Collected data:

#####

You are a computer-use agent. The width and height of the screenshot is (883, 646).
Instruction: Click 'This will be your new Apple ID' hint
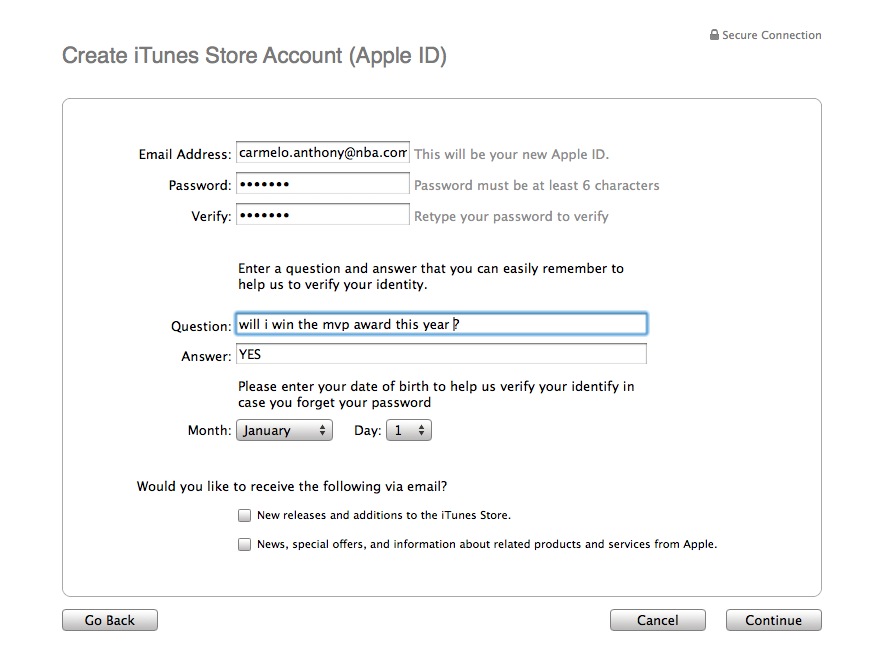pos(511,155)
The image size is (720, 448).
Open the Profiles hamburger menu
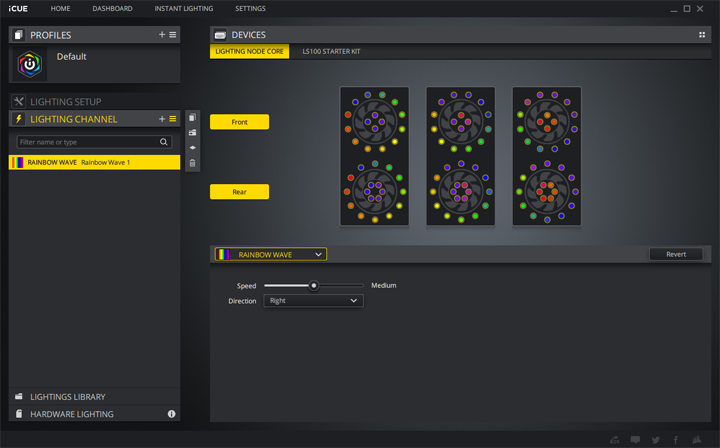(173, 35)
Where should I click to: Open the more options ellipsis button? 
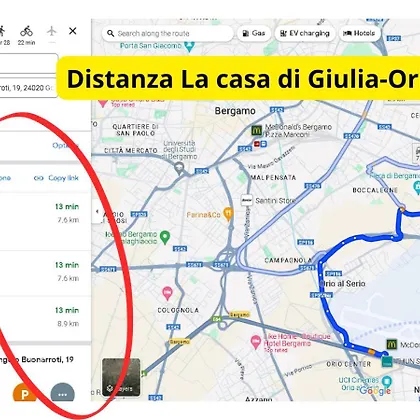tap(63, 393)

#####

* _Work instruction_
Please print exactly the lines from the line containing "The image size is (720, 448)." through the end of the records above, both included, leaving out every picture.

* _Answer space_
The image size is (720, 448).
Open the Profiles hamburger menu
(173, 35)
Where should I click to: Open the more options ellipsis button? 
tap(63, 393)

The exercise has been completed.